Verlangen könnte man für diesen Mehrwert soviel pro Monat, wie eine CD gefühlt kostet, so das Ergebnis einer bereits zwei Jahre alten, amerikanischen Umfrage, die von Sony in Auftrag gegeben wurde. Stimmt die noch, wäre das Ergebnis bei unterstellten 12,90 Euro im Monat knappe 1,2 Milliarden im Jahr. Das kommt zustande, wenn die 17,8% der Nutzer zuschlagen, die laut GfK Studie Plattenkäufer sind. Fehlen noch 300 Millionen um den aktuellen Jahresumsatz der Branche zu halten. Die macht man mit nostalgischen Säcken wie mir, die sich immer noch die Vinyl oder die CD von Alben kaufen würden, die sie besonders lieben. Statt ein Gespenst zu bekämpfen, geht es also eigentlich darum, ein Geschäft zu beginnen!

„So absurd es klingt, ausgerechnet Rock und Pop brauchen die Marktwirtschaft. Wer hätte denn in den 70er-Jahren Punk gefördert oder in den 80er Jahren Techno?“

Tim Renner ist geschäftsführender Gesellschafter des Berliner Unternehmens Motor Entertainment. Zuvor leitete er Universal Deutschland.

Tim Renner hat uns mit einem neuen Vorschlag beglückt. Waren seiner Meinung nach vor zwei Jahren noch Vinyl und Downloads die Rettung der Branche, ist es jetzt die Kultur- oder Musik-Flatrate. Vorbild soll die so genannte Leermedienabgabe auf Speichermedien und Hardware sein, die bei Autoren, Künstlern und Plattenfirmen angeblich die Kassen klingeln lassen. Leider sieht die Realität anders aus.

So erhielten die Künstler und Labels im Jahr 2008 für rund 370 Millionen CD-Kopien und 26 Milliarden (!) gespeicherte Musikdateien eine Vergütung von rund 30 Millionen Euro. Ein schlechtes Geschäft. Denn wären nur zehn Prozent der CD-Kopien gekauft worden, wären über 300 Millionen Euro geflossen. Es mag sich auch nicht recht erschließen, warum ausgerechnet ein Konzept aus den 60er-Jahren – als Internet und mp3-Player allenfalls in der Fantasie von Science-Fiction-Autoren existierten – die Antwort auf die Fragen der digitalen Welt des 21. Jahrhunderts liefern soll.
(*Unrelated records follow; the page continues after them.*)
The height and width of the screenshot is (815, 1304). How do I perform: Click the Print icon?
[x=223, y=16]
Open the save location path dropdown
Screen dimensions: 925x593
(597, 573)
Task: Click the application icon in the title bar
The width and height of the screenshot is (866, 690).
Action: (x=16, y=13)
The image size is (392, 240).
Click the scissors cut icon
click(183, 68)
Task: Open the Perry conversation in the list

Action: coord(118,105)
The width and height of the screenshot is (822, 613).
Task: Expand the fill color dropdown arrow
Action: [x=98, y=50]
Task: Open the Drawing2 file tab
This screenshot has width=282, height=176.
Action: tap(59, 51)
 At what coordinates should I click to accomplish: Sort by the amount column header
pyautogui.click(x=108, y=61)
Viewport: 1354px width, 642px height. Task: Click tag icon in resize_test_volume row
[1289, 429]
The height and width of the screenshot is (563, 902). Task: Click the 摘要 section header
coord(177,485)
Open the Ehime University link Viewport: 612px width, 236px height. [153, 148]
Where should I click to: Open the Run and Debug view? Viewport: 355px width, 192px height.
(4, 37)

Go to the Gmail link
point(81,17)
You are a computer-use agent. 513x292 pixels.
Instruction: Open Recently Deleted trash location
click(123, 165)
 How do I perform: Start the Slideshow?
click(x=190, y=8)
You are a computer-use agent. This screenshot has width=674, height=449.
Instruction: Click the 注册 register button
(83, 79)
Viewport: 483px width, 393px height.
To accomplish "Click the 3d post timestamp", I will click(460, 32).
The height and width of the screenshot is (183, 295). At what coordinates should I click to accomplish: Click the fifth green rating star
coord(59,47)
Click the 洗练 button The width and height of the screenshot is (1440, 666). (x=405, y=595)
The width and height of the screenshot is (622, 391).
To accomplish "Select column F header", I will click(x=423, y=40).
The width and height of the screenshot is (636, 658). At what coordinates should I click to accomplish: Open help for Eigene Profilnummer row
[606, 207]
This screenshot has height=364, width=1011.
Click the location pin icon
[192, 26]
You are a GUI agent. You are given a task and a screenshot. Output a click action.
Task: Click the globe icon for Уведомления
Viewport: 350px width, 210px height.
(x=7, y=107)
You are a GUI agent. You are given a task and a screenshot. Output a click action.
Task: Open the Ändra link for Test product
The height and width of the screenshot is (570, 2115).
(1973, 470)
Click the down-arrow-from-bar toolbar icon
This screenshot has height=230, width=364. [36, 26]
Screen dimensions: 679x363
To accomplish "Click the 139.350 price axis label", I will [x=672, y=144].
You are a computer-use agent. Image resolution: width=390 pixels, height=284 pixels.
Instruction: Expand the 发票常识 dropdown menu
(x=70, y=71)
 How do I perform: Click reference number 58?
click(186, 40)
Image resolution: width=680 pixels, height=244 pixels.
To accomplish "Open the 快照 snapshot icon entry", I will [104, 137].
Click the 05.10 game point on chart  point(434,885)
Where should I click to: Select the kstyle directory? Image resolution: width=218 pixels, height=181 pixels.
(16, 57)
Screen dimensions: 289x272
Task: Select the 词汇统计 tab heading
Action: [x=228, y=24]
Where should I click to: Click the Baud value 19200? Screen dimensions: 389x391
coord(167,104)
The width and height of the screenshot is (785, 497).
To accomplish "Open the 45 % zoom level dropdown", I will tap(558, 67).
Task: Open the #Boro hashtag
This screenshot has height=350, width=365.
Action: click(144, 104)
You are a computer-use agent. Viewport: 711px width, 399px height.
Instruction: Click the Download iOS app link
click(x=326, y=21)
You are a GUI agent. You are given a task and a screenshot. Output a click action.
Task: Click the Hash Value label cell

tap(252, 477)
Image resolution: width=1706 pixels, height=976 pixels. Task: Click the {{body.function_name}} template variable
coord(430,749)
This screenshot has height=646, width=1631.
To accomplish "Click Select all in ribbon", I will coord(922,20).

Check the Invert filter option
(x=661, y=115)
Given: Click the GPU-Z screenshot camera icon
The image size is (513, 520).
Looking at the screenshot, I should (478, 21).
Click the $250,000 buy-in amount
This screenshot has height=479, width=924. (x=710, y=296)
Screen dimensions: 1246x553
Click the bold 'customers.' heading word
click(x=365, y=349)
Aber eine passende Rechung liefert der geschasste ehemalige Major-Chef gleich mit: Wenn alle heutigen Plattenkäufer monatlich rund 13 Euro Aufschlag auf ihren Internet-Zugang bezahlen würden, flössen jährlich fast 1,2 Milliarden Euro in die Kassen der Branche. Da schon die Zahl der Plattenkäufer nicht stimmt, sind die dann noch fehlenden 300 Millionen Euro zum heutigen Status gleich auch egal. Wenn, ja wenn. Denn leider lassen sich weder große noch kleine Musikfirmen mit dem kleinen Einmaleins und Bierdeckelrechnungen führen. Vor allem, weil der Konsument ein gar wunderliches Wesen ist, dass sich häufig gar nicht so verhalten will, wie es vermeintliche Experten vorhersagen. Blöd auch.

So kaufen Verbraucher hierzulande seit 2003 Jahr für Jahr rund 150 Millionen der längst totgesagten CD, was Deutschland zur Zeit den stabilsten Musikmarkt der Welt beschert. Gut, dass wir nicht im Jahr 2000 schon auf Renner gehört haben, als er in „Brand Eins“ (7/2000) erklärte: „Ich ho_ e, der Tonträger stirbt bald. An sich bin ich ja Nostalgiker, aber als Geschäftsmann könnte ich gleich morgen darauf verzichten.“

Streaming-Musik-Flatrates gibt es heute schon (Napster, Nokia Comes with Music), und wir werden in den nächsten Jahren neue Flatrate-Modelle sehen, die auf individuelle Kundenbedürfnisse zugeschnitten sind. Sie werden aber nicht – was sich das der Oskar Lafontaine der Musikbranche eigentlich wünscht – dazu da sein, die illegale Musikbeschaffung zu legalisieren. Sonst würde einmal mehr gelten: Der Ehrliche ist der Dumme.

Stefan Michalk
Geschäftsführer Bundesverband Musikindustrie e.V.